◆ **What to work on**: Using only the entries below, output the lines starting at the one containing "Screen dimensions: 644x330" and ending at the one containing "The image size is (644, 363).", exactly and inclusive of both, omitting the pictures.

==== Supplied records

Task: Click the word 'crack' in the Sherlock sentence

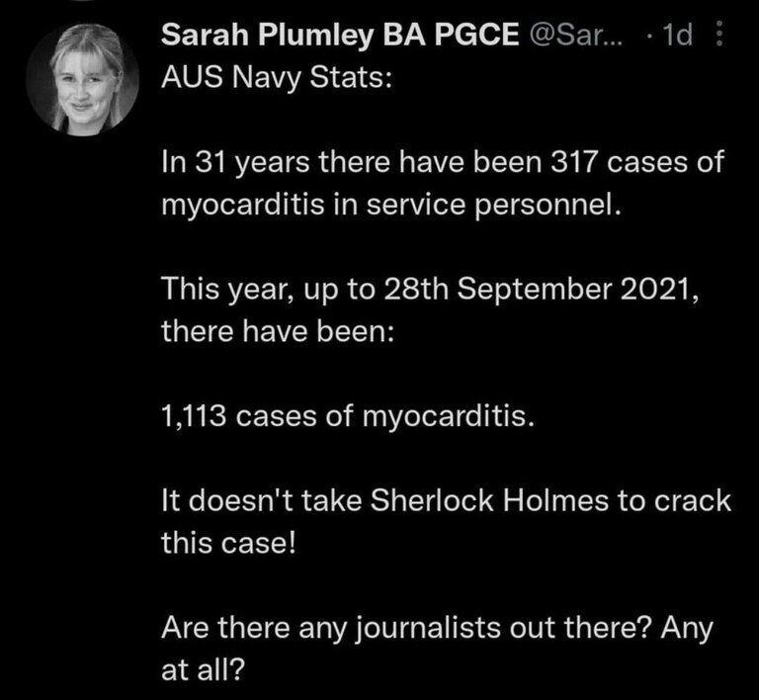Action: (693, 500)
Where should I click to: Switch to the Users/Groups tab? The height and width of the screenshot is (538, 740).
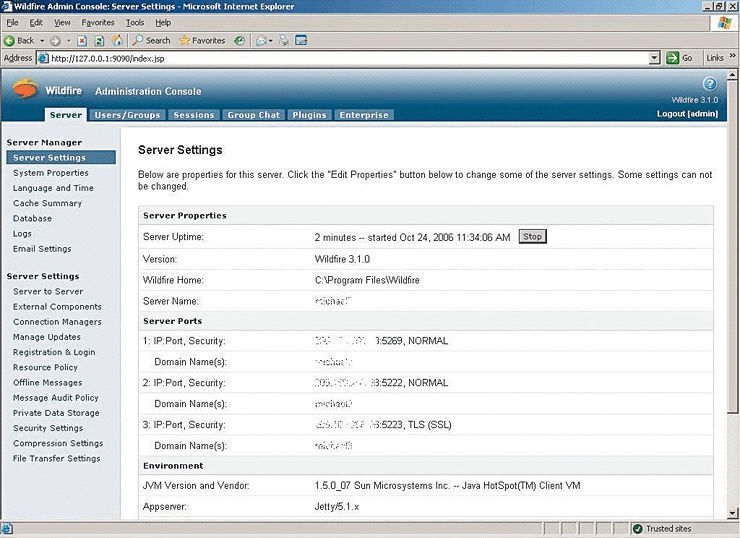click(127, 115)
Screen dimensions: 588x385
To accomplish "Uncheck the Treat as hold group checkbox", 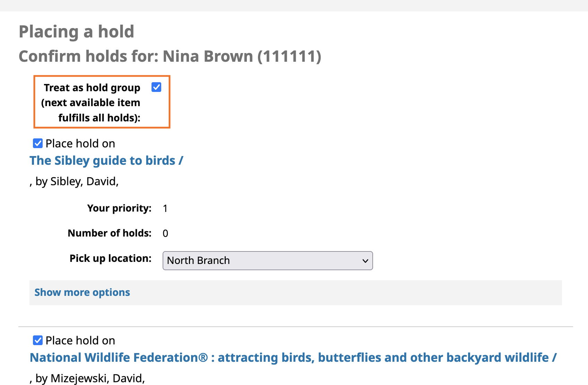I will (156, 87).
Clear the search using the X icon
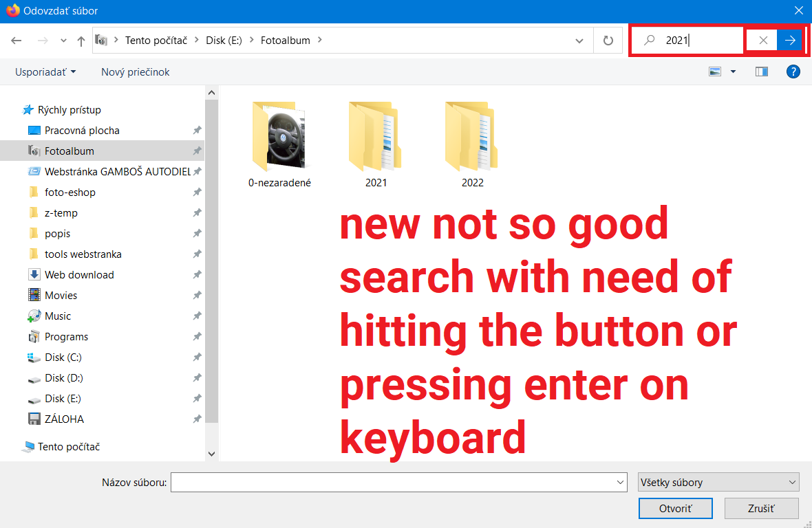 (762, 40)
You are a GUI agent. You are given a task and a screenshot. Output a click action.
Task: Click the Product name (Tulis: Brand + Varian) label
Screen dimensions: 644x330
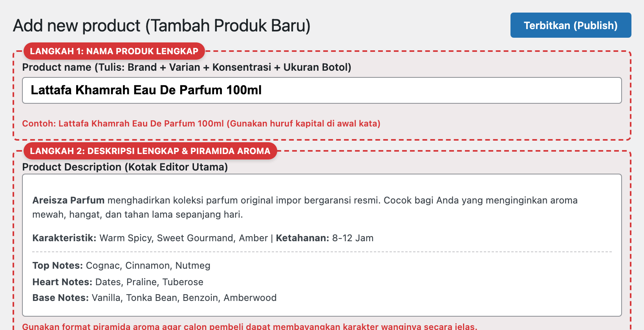click(x=187, y=67)
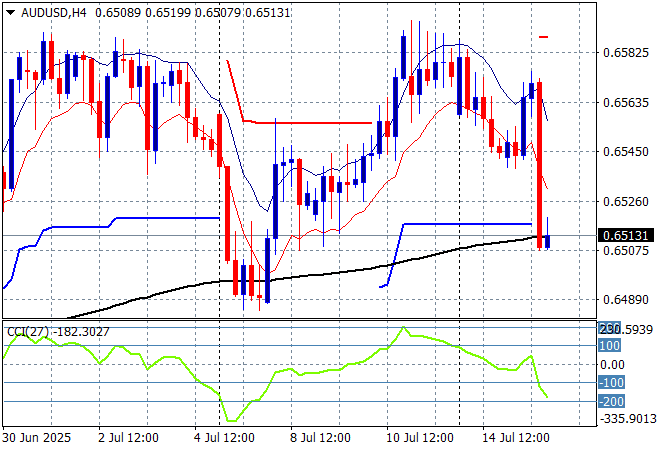
Task: Click the CCI 100 level label
Action: (609, 345)
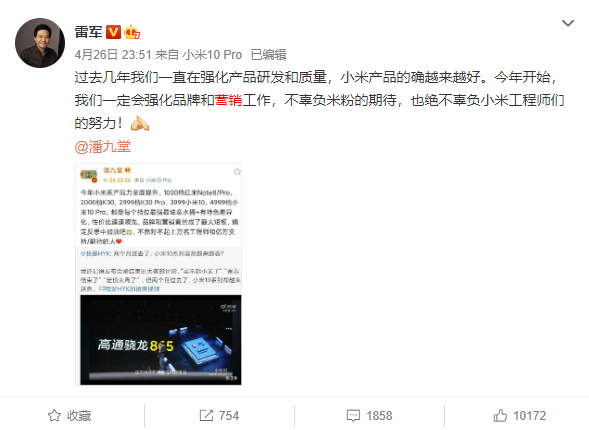This screenshot has height=430, width=589.
Task: Open the repost count 754
Action: pos(228,416)
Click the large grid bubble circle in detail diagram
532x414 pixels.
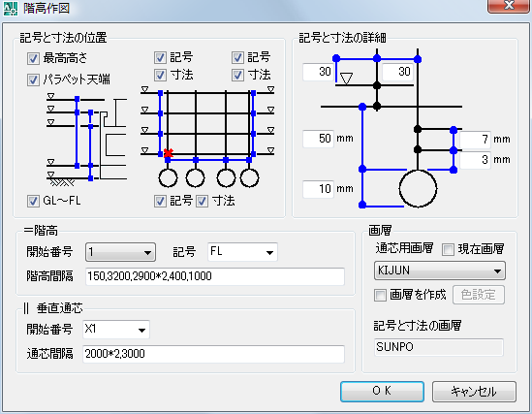click(418, 188)
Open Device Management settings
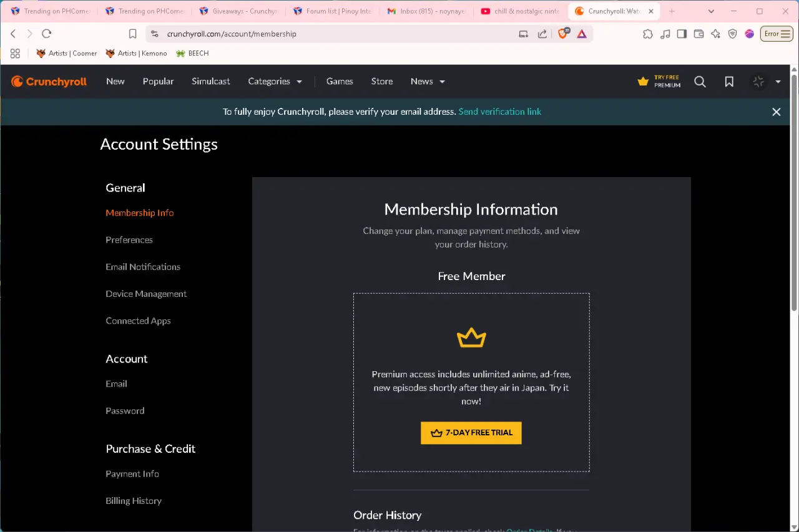This screenshot has height=532, width=799. pyautogui.click(x=146, y=294)
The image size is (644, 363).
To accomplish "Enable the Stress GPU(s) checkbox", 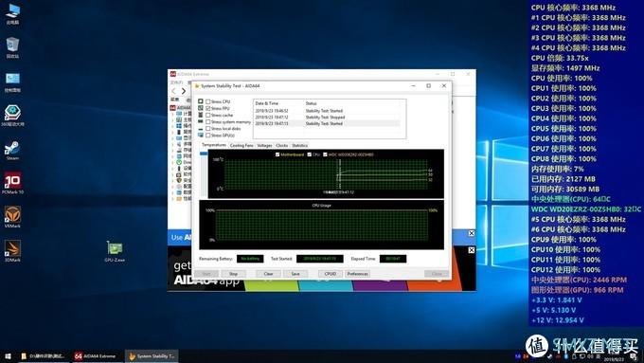I will [207, 135].
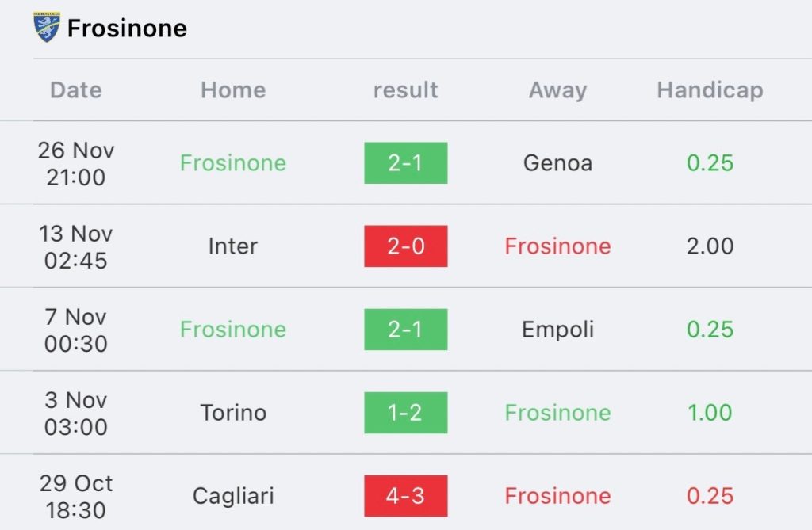This screenshot has width=812, height=530.
Task: Click the result column header
Action: click(405, 90)
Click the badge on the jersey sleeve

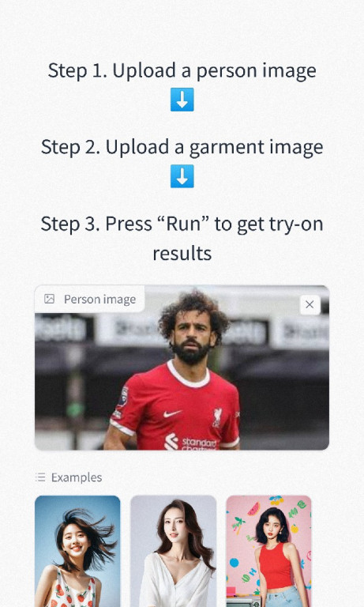pyautogui.click(x=123, y=398)
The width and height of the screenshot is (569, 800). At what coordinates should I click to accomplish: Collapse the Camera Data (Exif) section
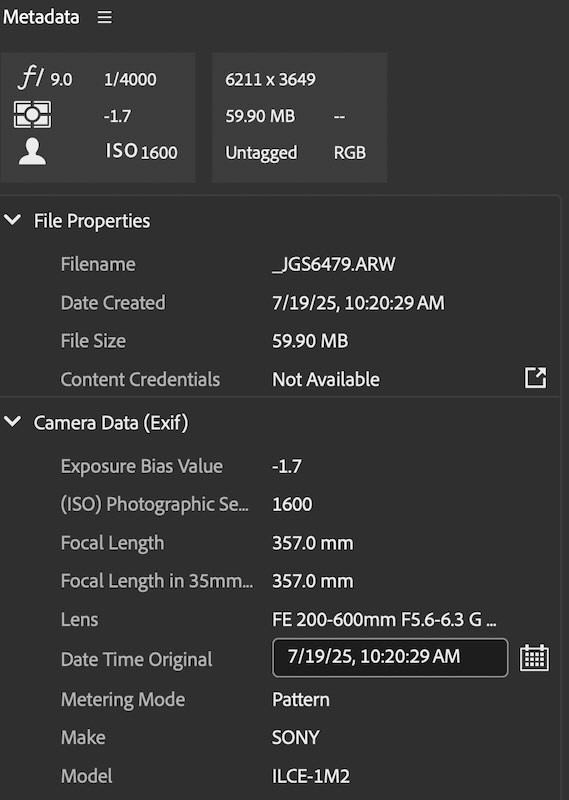click(12, 421)
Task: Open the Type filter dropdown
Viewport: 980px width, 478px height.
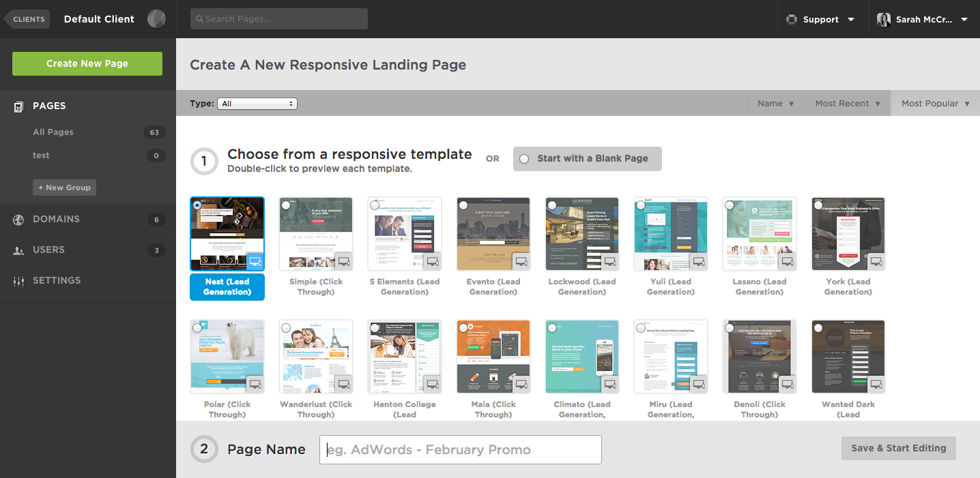Action: 257,104
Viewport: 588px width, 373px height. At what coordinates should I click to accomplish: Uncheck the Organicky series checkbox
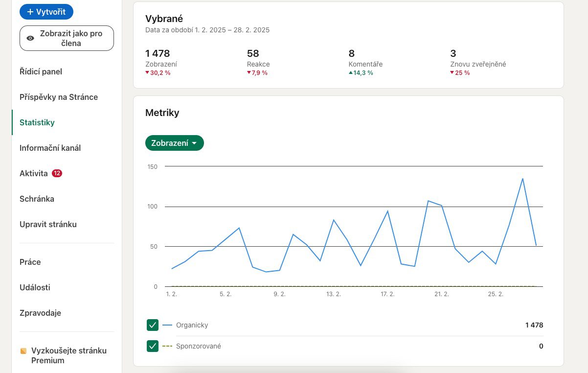[x=153, y=325]
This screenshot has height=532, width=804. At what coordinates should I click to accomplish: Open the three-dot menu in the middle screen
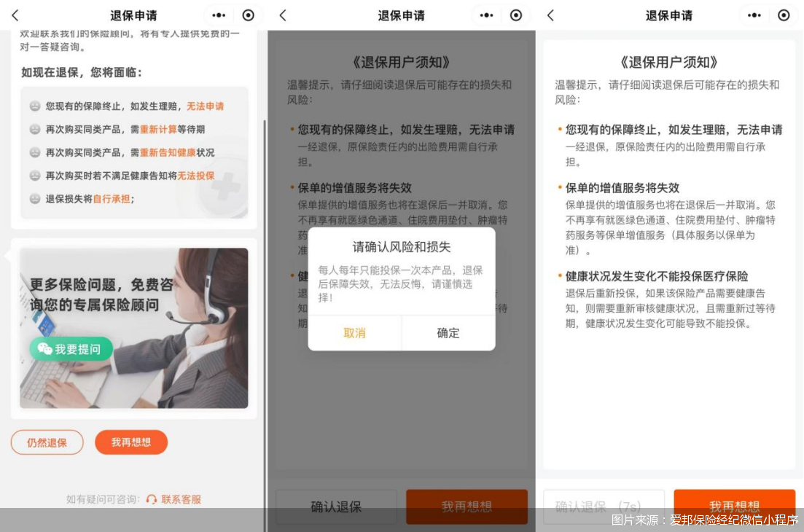click(x=486, y=15)
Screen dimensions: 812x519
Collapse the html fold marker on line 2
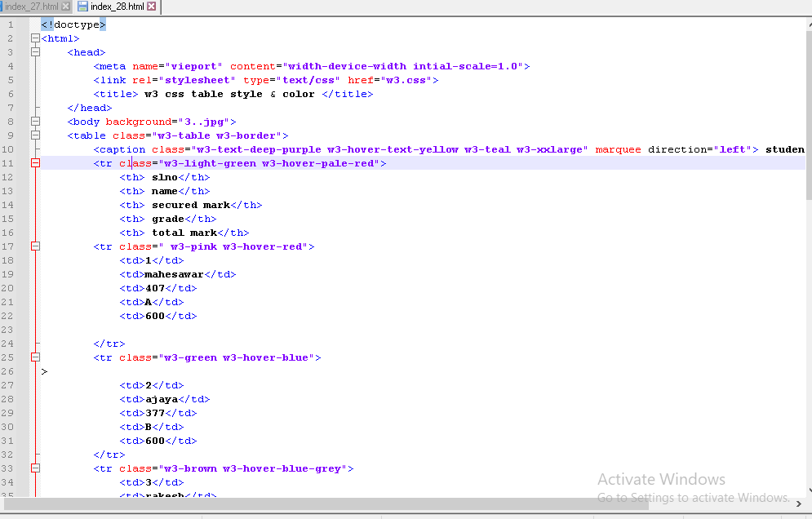click(x=35, y=38)
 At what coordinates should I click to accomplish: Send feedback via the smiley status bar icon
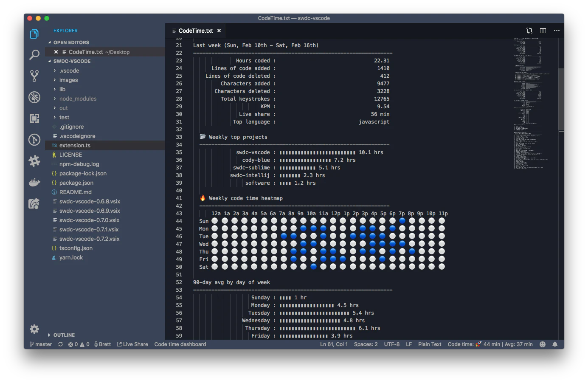(542, 344)
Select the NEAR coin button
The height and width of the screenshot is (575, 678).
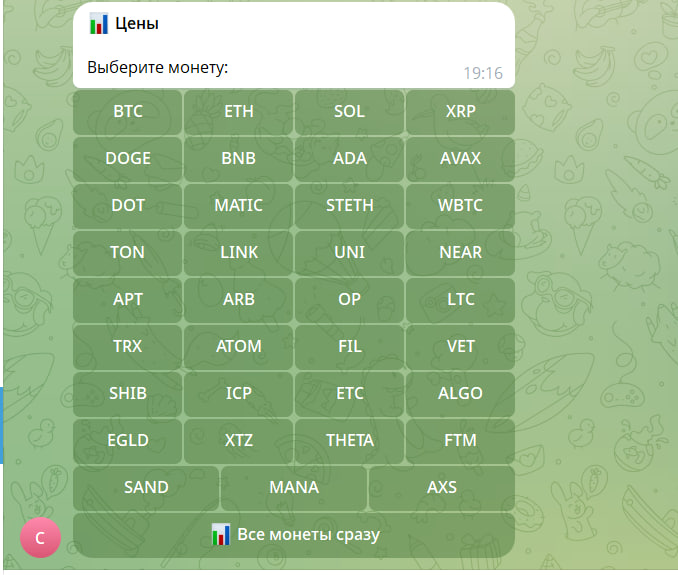(x=461, y=253)
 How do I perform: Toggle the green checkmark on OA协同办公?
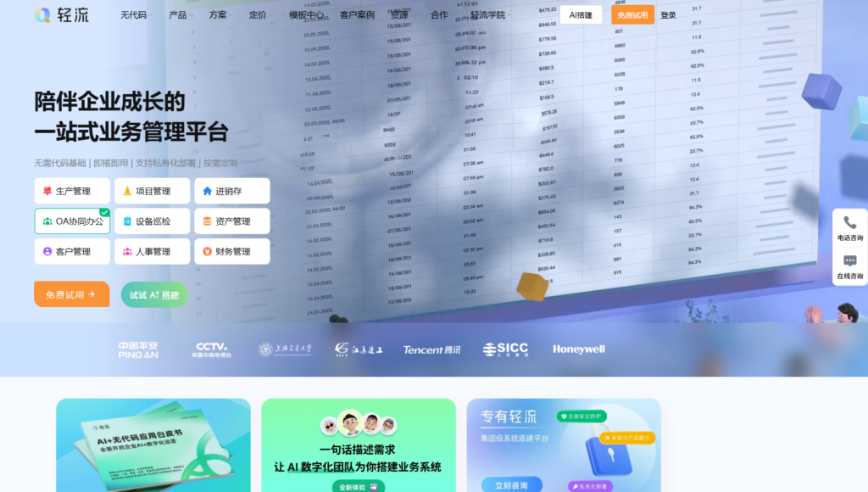point(103,212)
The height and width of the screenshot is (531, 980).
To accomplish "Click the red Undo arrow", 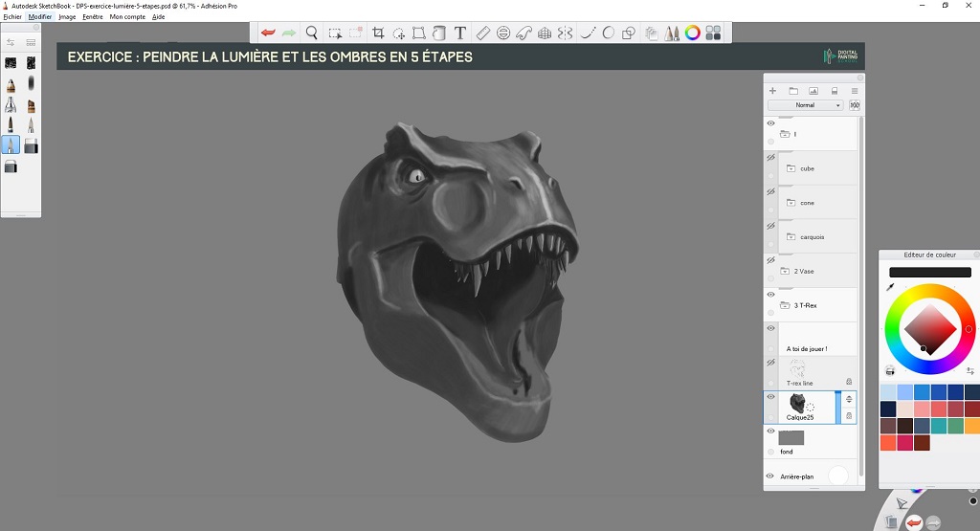I will (x=269, y=33).
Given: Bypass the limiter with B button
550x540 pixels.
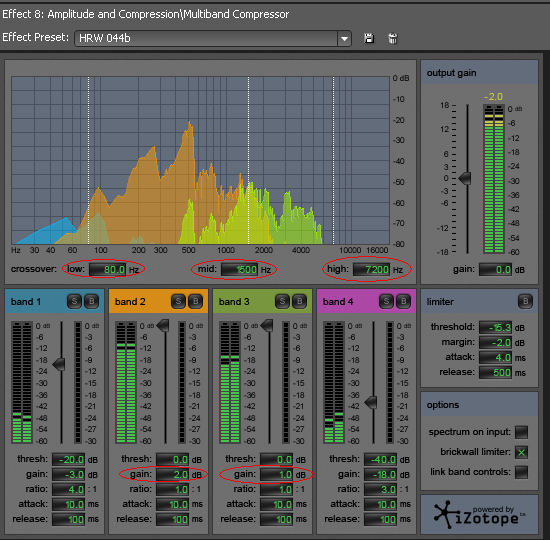Looking at the screenshot, I should pyautogui.click(x=525, y=301).
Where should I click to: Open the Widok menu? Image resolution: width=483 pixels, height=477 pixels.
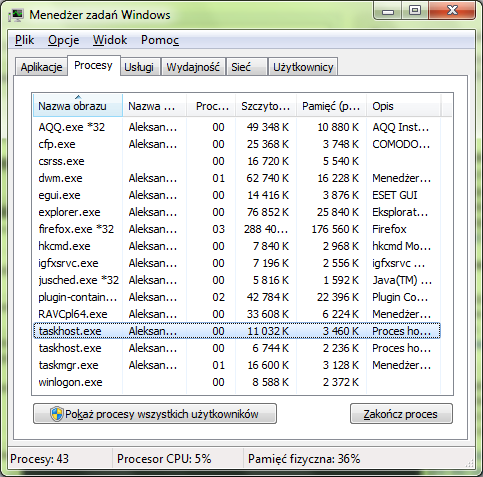tap(110, 40)
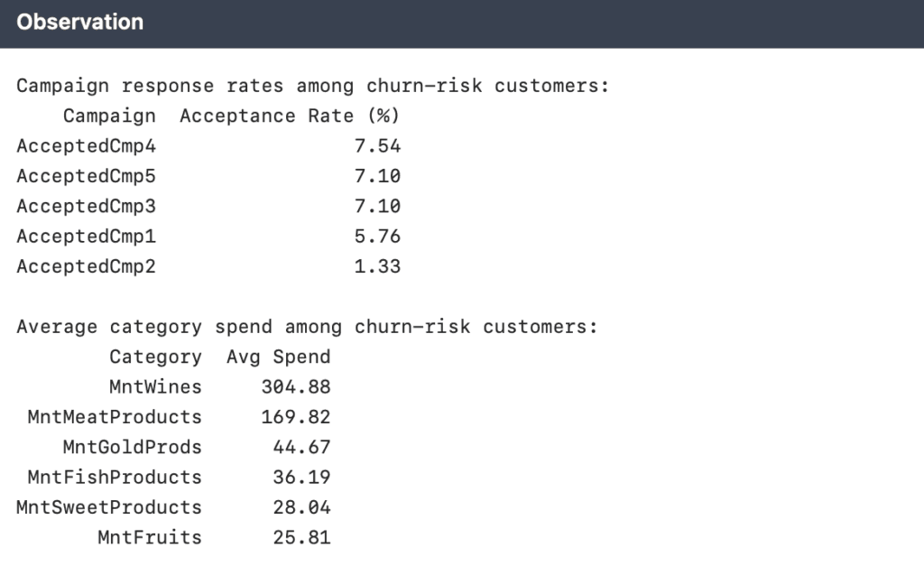Viewport: 924px width, 566px height.
Task: Click the Campaign column header
Action: (109, 116)
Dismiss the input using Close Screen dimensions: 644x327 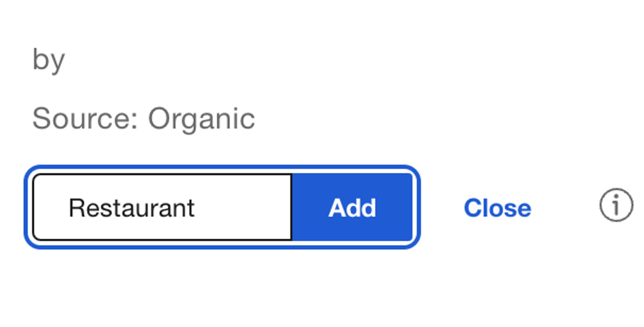tap(497, 208)
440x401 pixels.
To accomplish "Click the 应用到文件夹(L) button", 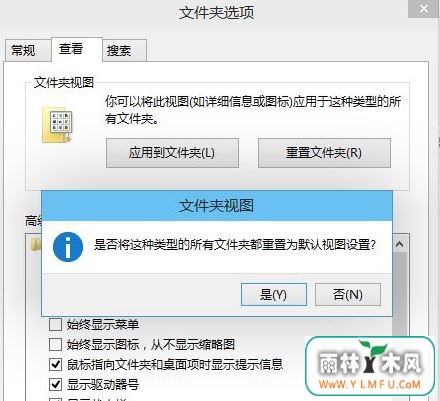I will [172, 153].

========

◆ **Answer box**:
Screen dimensions: 644x330
click(x=187, y=67)
Task: Click the CCI 100 level label
Action: (609, 345)
This screenshot has height=430, width=589.
Task: Open the repost count 754
Action: pos(228,416)
Click the large grid bubble circle in detail diagram
532x414 pixels.
click(418, 188)
Open Device Management settings
This screenshot has height=532, width=799. pyautogui.click(x=146, y=294)
The image size is (644, 363).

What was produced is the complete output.